Because of a general lack of starting material, analysis of the skin microbiome mostly has been limited to analysis of those microbes on skin swabs or scrapings [20–22]. To analyze skin viral populations, Foulongne et al. recently used high-throughput sequencing techniques to sequence the skin metagenome, and to analyze those viruses present by targeted analysis of viral reads [23]. In most human sample types, the majority of the viruses X-396 solubility dmso present have been identified as bacteriophage [1–3, 19], which may reflect the 10 to 1 proportion

of bacterial to human cells in these environments. In analysis of the skin virome, however, bacteriophage constituted only a small proportion of the metagenome sequences [23]. By examining the CRISPR spacer profiles of the skin, we may improve our understanding of the sequence features of viruses to which skin bacteria have previously encountered. Study of the human microbiome has detailed unique populations of microbes inhabiting different body surfaces. While the oral cavity and the skin surfaces differ substantially in their bacterial constituents, they share some bacterial genera including some species from the genus Streptococcus[24]. Streptococci generally are present on the skin and in the saliva of most humans [25–28], and represent a substantial proportion

of the oral microbiota and a much smaller proportion of the skin microbiota [29–33]. The human oral cavity is known to harbor various types of viridans streptococci, including S. mutans, S. gordonii, S. oralis, S. mitis, INCB024360 order S. milleri (includes S. anginosus, S. constellatus, and S. intermedius), S. sanguinis, and S. parasanguinis, and also some non-viridans streptococci, including S. bovis (includes S. gallolyticus, S. equinus, and S. infantarius, among others). PJ34 HCl The skin generally harbors different species of streptococci, including S. pyogenes and S. agalactiae, which

belong to Lancefield groups A and B, respectively. The skin also is known to harbor streptococci that belong to Lancefield groups C and G [24]. In this study, we sought to characterize the CRISPR profiles present in a cohort of human subjects on both their skin and in their oral cavities. Our goals were to determine whether there were similar CRISPR profiles among streptococci on human skin and saliva, whether CRISPR content on the skin and saliva was relatively conserved over time, and whether there were CRISPR spacers present on human skin that matched viruses present in saliva. Results CRISPR spacer sequencing We sampled 4 human subjects with good overall cutaneous and periodontal health, collecting skin swabs and saliva samples 3 times per day on days #1, #2, #4, #14, #28, and week #8. Skin and saliva samples were collected at the same time in the AM prior to breakfast or oral hygiene (AM), approximately noon each day before lunch (Noon), and in the early evening prior to dinner [34].
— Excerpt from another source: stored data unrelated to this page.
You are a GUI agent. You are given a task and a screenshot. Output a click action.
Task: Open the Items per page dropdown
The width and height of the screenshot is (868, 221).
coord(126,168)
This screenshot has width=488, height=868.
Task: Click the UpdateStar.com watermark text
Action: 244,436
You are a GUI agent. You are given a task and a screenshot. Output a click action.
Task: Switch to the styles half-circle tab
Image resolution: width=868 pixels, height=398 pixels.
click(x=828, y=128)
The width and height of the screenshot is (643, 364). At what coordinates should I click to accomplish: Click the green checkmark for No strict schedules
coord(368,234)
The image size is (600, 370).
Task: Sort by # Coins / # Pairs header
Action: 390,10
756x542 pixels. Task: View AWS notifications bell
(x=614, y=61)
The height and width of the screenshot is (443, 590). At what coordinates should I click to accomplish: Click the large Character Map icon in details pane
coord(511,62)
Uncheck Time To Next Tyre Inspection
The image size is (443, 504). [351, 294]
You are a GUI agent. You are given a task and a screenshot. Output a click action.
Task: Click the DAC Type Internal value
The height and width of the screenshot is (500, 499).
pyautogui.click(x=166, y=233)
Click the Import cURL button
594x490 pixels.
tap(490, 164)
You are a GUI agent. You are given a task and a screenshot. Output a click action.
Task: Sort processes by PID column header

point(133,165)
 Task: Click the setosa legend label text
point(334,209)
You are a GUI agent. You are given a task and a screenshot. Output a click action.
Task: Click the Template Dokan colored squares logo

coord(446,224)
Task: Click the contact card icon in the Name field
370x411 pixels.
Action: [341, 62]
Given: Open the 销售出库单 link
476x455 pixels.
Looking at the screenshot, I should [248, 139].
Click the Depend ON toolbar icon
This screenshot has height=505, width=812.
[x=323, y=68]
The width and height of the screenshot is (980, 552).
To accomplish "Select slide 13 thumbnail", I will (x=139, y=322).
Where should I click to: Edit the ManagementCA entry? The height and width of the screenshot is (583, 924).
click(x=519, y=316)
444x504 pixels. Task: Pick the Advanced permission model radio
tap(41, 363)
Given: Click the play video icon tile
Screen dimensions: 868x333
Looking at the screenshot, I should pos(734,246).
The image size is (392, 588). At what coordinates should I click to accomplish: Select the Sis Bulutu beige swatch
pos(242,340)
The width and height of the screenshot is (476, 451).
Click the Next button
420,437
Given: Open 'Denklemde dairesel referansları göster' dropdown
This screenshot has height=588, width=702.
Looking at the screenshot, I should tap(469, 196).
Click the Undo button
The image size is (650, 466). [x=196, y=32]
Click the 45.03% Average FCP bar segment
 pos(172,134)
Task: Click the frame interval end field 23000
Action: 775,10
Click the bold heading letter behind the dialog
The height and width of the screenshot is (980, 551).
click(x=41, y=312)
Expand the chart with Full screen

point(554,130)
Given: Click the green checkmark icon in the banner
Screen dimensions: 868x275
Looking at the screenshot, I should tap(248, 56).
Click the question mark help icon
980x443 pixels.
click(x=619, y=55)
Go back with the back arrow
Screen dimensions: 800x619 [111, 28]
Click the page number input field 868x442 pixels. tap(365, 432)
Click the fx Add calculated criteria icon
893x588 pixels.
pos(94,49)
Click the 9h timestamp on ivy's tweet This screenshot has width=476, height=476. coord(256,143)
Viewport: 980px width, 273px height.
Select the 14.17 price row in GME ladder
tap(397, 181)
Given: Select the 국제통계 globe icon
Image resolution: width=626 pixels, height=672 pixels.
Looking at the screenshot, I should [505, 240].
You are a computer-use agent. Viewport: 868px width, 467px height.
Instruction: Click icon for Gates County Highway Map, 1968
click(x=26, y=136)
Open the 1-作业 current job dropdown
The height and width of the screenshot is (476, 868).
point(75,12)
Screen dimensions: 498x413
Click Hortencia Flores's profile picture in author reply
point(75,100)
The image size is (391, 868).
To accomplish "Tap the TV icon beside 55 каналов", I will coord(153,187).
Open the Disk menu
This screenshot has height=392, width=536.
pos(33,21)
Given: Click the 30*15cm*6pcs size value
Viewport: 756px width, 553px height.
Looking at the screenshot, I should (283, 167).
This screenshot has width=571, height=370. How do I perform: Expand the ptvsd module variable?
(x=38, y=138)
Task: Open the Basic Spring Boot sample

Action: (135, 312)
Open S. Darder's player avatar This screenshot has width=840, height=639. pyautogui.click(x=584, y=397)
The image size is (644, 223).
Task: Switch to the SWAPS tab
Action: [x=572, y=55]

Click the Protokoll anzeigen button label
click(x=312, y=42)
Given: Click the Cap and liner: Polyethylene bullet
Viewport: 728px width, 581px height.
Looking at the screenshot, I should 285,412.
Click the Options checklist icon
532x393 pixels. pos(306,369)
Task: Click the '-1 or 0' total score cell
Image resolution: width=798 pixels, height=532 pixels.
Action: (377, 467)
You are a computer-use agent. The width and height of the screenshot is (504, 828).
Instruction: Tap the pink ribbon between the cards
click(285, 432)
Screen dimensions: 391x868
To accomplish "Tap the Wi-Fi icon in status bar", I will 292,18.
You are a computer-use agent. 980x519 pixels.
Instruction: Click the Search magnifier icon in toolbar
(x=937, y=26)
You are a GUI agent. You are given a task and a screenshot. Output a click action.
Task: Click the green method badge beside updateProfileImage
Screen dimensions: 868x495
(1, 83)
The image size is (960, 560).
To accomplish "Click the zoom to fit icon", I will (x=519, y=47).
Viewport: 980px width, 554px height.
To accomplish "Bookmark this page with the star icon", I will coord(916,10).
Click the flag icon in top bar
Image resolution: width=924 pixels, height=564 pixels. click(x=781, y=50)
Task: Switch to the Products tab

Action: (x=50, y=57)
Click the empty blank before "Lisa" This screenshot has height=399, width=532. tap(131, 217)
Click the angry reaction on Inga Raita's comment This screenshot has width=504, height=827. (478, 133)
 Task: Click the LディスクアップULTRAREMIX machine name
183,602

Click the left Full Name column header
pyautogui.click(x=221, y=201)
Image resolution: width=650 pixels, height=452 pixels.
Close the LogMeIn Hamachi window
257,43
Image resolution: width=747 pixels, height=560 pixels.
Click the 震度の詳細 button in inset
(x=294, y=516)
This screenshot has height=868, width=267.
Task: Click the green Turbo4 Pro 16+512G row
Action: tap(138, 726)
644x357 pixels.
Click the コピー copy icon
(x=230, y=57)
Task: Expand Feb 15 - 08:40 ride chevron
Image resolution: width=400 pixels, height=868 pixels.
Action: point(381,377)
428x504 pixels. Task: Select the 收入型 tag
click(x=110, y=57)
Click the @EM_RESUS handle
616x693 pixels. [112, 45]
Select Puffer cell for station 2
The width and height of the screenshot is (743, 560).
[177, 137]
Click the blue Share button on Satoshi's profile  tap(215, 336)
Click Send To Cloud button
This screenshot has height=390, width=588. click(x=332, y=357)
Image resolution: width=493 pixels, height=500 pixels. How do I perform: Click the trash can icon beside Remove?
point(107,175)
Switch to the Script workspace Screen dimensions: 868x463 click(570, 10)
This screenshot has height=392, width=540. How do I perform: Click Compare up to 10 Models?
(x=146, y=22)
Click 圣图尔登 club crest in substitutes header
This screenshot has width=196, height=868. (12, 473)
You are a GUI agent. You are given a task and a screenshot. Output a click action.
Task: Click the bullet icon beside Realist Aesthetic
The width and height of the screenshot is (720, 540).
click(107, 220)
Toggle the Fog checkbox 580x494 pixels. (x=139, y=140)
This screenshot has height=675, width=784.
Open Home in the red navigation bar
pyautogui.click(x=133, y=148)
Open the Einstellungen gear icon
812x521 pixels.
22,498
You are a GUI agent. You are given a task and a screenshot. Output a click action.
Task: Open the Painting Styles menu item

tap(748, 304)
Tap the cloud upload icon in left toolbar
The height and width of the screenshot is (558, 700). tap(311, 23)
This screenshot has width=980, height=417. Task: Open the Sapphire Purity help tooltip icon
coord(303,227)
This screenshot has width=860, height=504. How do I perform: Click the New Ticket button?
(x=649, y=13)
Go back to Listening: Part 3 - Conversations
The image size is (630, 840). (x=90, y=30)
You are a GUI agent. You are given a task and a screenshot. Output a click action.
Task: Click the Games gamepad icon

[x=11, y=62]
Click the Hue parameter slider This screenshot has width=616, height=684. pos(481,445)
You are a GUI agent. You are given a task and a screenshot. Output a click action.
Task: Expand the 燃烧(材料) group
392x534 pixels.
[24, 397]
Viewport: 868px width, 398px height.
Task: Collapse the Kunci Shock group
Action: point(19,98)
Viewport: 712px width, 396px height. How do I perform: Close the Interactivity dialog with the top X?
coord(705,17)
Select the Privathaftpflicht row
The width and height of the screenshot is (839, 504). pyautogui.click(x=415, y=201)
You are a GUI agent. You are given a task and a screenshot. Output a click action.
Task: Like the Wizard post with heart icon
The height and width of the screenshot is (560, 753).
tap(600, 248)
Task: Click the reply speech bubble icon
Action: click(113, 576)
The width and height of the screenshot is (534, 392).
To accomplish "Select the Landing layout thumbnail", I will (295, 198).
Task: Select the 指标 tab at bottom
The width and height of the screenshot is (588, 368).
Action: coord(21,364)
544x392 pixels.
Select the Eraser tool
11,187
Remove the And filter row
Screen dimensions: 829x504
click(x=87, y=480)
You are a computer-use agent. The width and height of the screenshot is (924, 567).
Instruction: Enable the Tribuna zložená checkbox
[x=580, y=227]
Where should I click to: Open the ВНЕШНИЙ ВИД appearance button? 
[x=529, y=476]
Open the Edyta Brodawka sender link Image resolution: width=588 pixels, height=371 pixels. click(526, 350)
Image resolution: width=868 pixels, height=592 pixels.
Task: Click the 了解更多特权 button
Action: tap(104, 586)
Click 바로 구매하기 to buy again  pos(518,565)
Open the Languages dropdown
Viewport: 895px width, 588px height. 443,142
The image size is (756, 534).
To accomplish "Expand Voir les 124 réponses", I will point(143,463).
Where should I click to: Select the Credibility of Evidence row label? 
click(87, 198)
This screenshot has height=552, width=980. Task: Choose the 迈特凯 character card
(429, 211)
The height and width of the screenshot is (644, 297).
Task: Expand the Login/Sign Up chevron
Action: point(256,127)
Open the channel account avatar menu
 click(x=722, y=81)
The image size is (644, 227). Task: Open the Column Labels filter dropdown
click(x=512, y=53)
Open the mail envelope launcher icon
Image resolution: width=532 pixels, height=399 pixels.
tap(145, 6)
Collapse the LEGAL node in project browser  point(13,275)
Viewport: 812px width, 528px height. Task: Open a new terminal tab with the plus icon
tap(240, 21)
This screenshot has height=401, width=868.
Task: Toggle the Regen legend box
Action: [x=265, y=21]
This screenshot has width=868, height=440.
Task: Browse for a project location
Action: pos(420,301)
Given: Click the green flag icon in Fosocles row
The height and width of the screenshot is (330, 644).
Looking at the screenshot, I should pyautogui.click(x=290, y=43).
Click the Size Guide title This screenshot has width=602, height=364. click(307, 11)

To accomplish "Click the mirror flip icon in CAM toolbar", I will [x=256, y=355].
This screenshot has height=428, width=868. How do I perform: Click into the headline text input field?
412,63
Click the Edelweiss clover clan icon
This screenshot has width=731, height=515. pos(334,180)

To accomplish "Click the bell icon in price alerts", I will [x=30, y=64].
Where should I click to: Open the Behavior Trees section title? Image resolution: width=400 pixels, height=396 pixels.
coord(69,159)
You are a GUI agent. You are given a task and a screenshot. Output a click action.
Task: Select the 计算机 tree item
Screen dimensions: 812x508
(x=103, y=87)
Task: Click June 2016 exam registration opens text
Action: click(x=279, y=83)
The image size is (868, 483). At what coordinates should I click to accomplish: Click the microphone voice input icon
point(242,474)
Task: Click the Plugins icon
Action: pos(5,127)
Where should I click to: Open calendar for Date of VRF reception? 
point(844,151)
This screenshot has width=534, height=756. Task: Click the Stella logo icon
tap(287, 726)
Figure 1 Results of photoluminescence measurements. PL spectra of Si-NCs (VIS) doped with Er3+ (NIR) measured at 10 and 300 K at 488-nm excitation together with normalized PLE spectra detected at 0.81 eV for two Si concentrations: (a) 37 at.% and (b) 39 at.% of Si. The normalization was done for both spectra separately. Emission peak positions as function of temperature for two excitation wavelengths, 266 (squares) and 488 nm (circles), for two different Si concentrations, (c) 37 at.% and (d) 39 at.%, together with find more theoretically predicted Varshni formula.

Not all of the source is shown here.